** Text passage **
BEGIN
About the year 1802(the exact date of birth is unknown) Rev. Frank Dobbins was born a slave in Bladen County, North Carolina. He was later transported to Camden, South Carolina around 1843, where he was licensed to preach, while still a slave. About l85l, he was sold to a citizen of Columbia, where he developed many friendships. Included among these friends were White Ministers Sancho Taylor and Anthony Davis. Reverends Taylor and Davis principally conduct­ed the preaching to Black Baptist in the Columbia area but permitted Rev. Dobbins to perform limited pastoral duties. Upon the death of Reverends Davis and Taylor, the pastorate of these Black Baptists was given to Rev. Dobbins in accordance with the death bed wish of Rev. Taylor. He led this flock of devout Black Christians to the best of his ability until the outbreak of the Civil War.
END
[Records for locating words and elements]
BEGIN
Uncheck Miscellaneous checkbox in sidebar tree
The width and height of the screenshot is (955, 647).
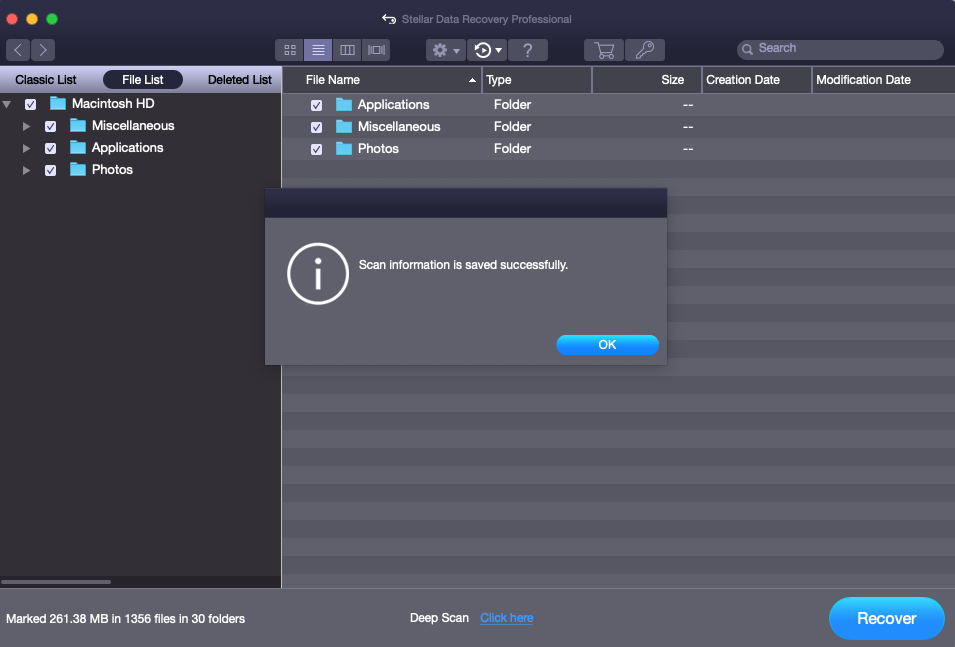[x=51, y=126]
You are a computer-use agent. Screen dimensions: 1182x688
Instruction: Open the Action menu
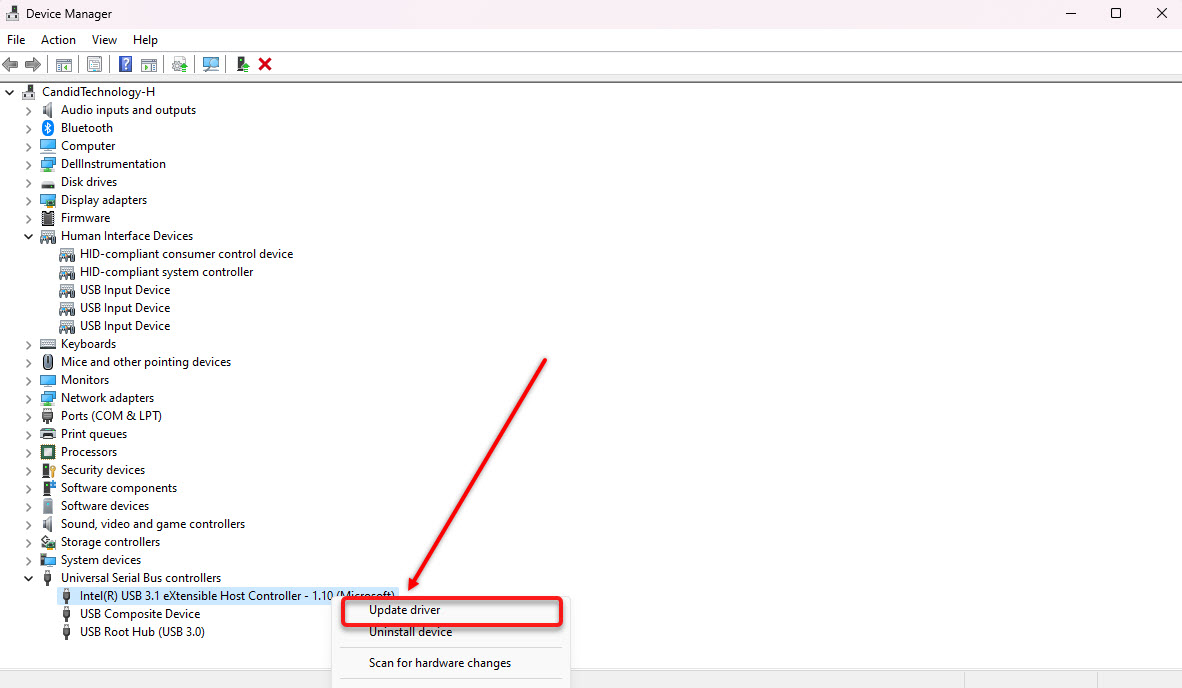click(x=58, y=39)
END
In the passage about Rev. Frank Dobbins, write out everything from "About the year" down to "the Civil War.", swapping "flock" for "congregation".

** Exercise response **
About the year 1802(the exact date of birth is unknown) Rev. Frank Dobbins was born a slave in Bladen County, North Carolina. He was later transported to Camden, South Carolina around 1843, where he was licensed to preach, while still a slave. About l85l, he was sold to a citizen of Columbia, where he developed many friendships. Included among these friends were White Ministers Sancho Taylor and Anthony Davis. Reverends Taylor and Davis principally conduct­ed the preaching to Black Baptist in the Columbia area but permitted Rev. Dobbins to perform limited pastoral duties. Upon the death of Reverends Davis and Taylor, the pastorate of these Black Baptists was given to Rev. Dobbins in accordance with the death bed wish of Rev. Taylor. He led this congregation of devout Black Christians to the best of his ability until the outbreak of the Civil War.